Each line below should be repeated exactly as it stands.

--- START ---

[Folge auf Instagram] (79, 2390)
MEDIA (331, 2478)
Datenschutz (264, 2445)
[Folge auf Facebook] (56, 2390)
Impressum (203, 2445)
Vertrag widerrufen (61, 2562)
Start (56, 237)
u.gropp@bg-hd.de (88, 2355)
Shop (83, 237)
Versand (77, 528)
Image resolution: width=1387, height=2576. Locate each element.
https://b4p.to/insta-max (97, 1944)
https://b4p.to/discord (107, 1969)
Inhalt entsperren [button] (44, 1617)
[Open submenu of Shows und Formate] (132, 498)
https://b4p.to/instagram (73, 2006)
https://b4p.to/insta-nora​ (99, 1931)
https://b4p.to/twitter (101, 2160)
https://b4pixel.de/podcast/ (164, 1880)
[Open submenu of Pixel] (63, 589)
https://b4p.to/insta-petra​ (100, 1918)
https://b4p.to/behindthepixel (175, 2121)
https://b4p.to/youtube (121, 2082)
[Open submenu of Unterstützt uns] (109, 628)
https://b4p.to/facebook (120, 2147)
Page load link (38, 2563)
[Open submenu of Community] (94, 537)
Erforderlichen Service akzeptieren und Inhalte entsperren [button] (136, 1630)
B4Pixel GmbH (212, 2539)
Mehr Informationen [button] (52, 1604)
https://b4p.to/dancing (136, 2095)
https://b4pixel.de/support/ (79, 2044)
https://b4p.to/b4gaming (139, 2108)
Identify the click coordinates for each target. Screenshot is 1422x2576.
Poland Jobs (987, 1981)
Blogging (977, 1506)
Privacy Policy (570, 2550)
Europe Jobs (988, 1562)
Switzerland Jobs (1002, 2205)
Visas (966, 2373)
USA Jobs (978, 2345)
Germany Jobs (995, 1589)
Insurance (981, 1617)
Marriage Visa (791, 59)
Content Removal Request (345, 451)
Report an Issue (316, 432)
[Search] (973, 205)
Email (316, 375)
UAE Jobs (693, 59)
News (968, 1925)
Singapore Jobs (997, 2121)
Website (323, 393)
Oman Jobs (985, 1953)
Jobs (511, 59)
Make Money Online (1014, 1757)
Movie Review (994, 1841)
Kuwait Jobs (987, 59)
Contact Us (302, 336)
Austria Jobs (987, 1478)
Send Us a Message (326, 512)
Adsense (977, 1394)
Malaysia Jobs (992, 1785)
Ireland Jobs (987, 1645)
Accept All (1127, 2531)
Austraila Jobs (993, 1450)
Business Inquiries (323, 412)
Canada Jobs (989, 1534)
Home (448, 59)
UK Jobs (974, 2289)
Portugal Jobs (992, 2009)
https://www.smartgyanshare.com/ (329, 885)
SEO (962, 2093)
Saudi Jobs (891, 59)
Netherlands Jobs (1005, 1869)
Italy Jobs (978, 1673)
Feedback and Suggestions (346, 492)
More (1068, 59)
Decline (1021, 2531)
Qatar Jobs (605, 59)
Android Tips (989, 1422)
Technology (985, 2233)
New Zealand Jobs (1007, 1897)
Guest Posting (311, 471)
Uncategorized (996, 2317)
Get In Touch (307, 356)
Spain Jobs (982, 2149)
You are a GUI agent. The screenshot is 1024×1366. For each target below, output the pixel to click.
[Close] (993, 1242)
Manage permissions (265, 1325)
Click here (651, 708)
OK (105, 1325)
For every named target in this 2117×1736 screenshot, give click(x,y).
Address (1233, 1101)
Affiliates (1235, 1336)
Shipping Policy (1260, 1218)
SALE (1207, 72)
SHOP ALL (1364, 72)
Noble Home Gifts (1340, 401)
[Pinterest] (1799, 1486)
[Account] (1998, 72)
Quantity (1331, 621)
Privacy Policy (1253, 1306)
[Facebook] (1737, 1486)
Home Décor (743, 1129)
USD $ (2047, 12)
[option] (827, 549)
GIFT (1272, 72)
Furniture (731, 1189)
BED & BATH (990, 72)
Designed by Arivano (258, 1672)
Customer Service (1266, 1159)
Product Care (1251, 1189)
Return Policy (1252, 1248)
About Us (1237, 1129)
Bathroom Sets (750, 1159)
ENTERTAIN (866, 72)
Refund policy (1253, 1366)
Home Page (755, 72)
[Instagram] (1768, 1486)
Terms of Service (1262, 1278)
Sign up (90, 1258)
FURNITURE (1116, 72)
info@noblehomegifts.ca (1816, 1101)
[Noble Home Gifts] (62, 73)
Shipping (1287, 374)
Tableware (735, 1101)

--- END ---

__RESPONSE BOX__:
[Folge auf Instagram] (79, 2390)
MEDIA (331, 2478)
Datenschutz (264, 2445)
[Folge auf Facebook] (56, 2390)
Impressum (203, 2445)
Vertrag widerrufen (61, 2562)
Start (56, 237)
u.gropp@bg-hd.de (88, 2355)
Shop (83, 237)
Versand (77, 528)
Image resolution: width=1387, height=2576. Locate each element.
https://b4p.to/insta-max (97, 1944)
https://b4p.to/discord (107, 1969)
Inhalt entsperren [button] (44, 1617)
[Open submenu of Shows und Formate] (132, 498)
https://b4p.to/instagram (73, 2006)
https://b4p.to/insta-nora​ (99, 1931)
https://b4p.to/twitter (101, 2160)
https://b4pixel.de/podcast/ (164, 1880)
[Open submenu of Pixel] (63, 589)
https://b4p.to/insta-petra​ (100, 1918)
https://b4p.to/behindthepixel (175, 2121)
https://b4p.to/youtube (121, 2082)
[Open submenu of Unterstützt uns] (109, 628)
https://b4p.to/facebook (120, 2147)
Page load link (38, 2563)
[Open submenu of Community] (94, 537)
Erforderlichen Service akzeptieren und Inhalte entsperren [button] (136, 1630)
B4Pixel GmbH (212, 2539)
Mehr Informationen [button] (52, 1604)
https://b4p.to/dancing (136, 2095)
https://b4pixel.de/support/ (79, 2044)
https://b4p.to/b4gaming (139, 2108)
Identify the click coordinates for each target. Screenshot is 1422x2576.
Poland Jobs (987, 1981)
Blogging (977, 1506)
Privacy Policy (570, 2550)
Europe Jobs (988, 1562)
Switzerland Jobs (1002, 2205)
Visas (966, 2373)
USA Jobs (978, 2345)
Germany Jobs (995, 1589)
Insurance (981, 1617)
Marriage Visa (791, 59)
Content Removal Request (345, 451)
Report an Issue (316, 432)
[Search] (973, 205)
Email (316, 375)
UAE Jobs (693, 59)
News (968, 1925)
Singapore Jobs (997, 2121)
Website (323, 393)
Oman Jobs (985, 1953)
Jobs (511, 59)
Make Money Online (1014, 1757)
Movie Review (994, 1841)
Kuwait Jobs (987, 59)
Contact Us (302, 336)
Austria Jobs (987, 1478)
Send Us a Message (326, 512)
Adsense (977, 1394)
Malaysia Jobs (992, 1785)
Ireland Jobs (987, 1645)
Accept All (1127, 2531)
Austraila Jobs (993, 1450)
Business Inquiries (323, 412)
Canada Jobs (989, 1534)
Home (448, 59)
UK Jobs (974, 2289)
Portugal Jobs (992, 2009)
https://www.smartgyanshare.com/ (329, 885)
SEO (962, 2093)
Saudi Jobs (891, 59)
Netherlands Jobs (1005, 1869)
Italy Jobs (978, 1673)
Feedback and Suggestions (346, 492)
More (1068, 59)
Decline (1021, 2531)
Qatar Jobs (605, 59)
Android Tips (989, 1422)
Technology (985, 2233)
New Zealand Jobs (1007, 1897)
Guest Posting (311, 471)
Uncategorized (996, 2317)
Get In Touch (307, 356)
Spain Jobs (982, 2149)
You are a GUI agent. The screenshot is 1024×1366. For each target below, output the pixel to click.
[Close] (993, 1242)
Manage permissions (265, 1325)
Click here (651, 708)
OK (105, 1325)
For every named target in this 2117×1736 screenshot, give click(x,y).
Address (1233, 1101)
Affiliates (1235, 1336)
Shipping Policy (1260, 1218)
SALE (1207, 72)
SHOP ALL (1364, 72)
Noble Home Gifts (1340, 401)
[Pinterest] (1799, 1486)
[Account] (1998, 72)
Quantity (1331, 621)
Privacy Policy (1253, 1306)
[Facebook] (1737, 1486)
Home Décor (743, 1129)
USD $ (2047, 12)
[option] (827, 549)
GIFT (1272, 72)
Furniture (731, 1189)
BED & BATH (990, 72)
Designed by Arivano (258, 1672)
Customer Service (1266, 1159)
Product Care (1251, 1189)
Return Policy (1252, 1248)
About Us (1237, 1129)
Bathroom Sets (750, 1159)
ENTERTAIN (866, 72)
Refund policy (1253, 1366)
Home Page (755, 72)
[Instagram] (1768, 1486)
Terms of Service (1262, 1278)
Sign up (90, 1258)
FURNITURE (1116, 72)
info@noblehomegifts.ca (1816, 1101)
[Noble Home Gifts] (62, 73)
Shipping (1287, 374)
Tableware (735, 1101)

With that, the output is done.